As you can see above, the reproducer show that whenever possible setuptools will add the corresponding path entry to __path__. Cases when this does not occur are likely associated with configurations by which users explicitly opt out from certain packages or there is simply no directory in the file system for the package to be associated with…

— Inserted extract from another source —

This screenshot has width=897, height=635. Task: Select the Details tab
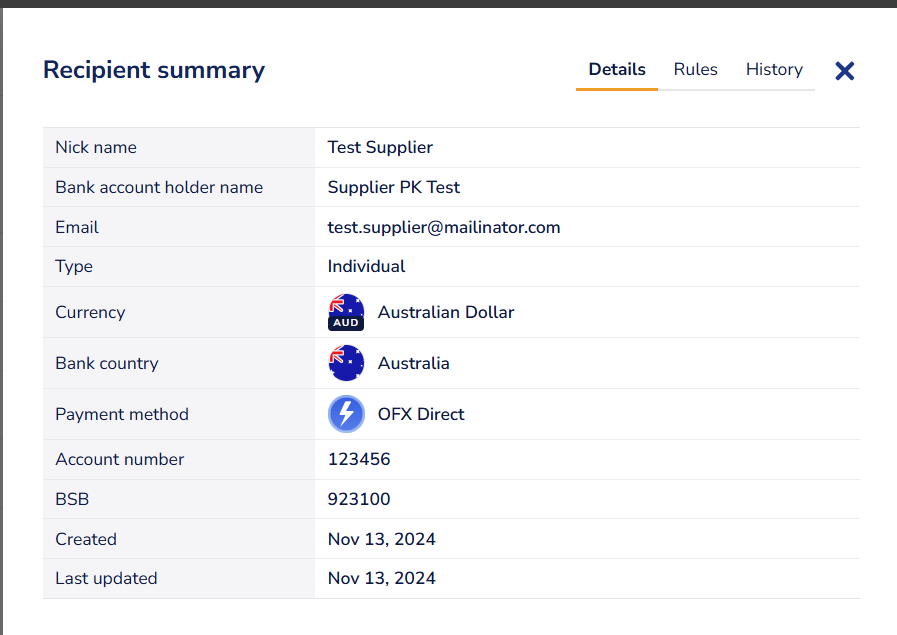pyautogui.click(x=617, y=70)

There are a few other remarks I would like to make:

  • In Python, path entries do not need to be existing locations in the file system, this is mentioned in Python docs:

    Path entries need not be limited to file system locations. They can refer to URLs, database queries, or any other location that can be specified as a string. … Most path entries name locations in the file system, but they need not be limited to this. … Entries in sys.path can name directories on the file system, zip files, and potentially other “locations” (see the site module) that should be searched for modules, such as URLs, or database queries.

    We can also demonstrate this with the following snippet:

    # docker run --rm -it python:3.10.6 bash
    python3.10 -c 'import sys; print(sys.path)'
    # ==> ['', '/usr/local/lib/python310.zip', '/usr/local/lib/python3.10', '/usr/local/lib/python3.10/lib-dynload', '/usr/local/lib/python3.10/site-packages']
    ls -la /usr/local/lib/python310.zip
    # ==> ls: cannot access '/usr/local/lib/python310.zip': No such file or directory
    
  • Most static analysis tools (including the ones used in code editors) have limitations in terms of aspects of the Python language they cannot handle. Import hooks (which have been part of the Python language specification for years, and are listed in PEP 660 as a perfectly viable implementation for editable installs), are notably one of these limitations. This is reported in https://github.com/pypa/setuptools/issues/3518. Setuptools understand this limitation, and I am personally happy to contribute to an effort of improving this. However we do need someone to champion a design/architecture/standard that is well received in both packaging and static analysis community. I recommend anyone interested in pushing this forward to engage in the mailing list discussion, or on the thread on discourse.

  • I would also recommend setuptools’ docs on editable installs. There might be some useful information there.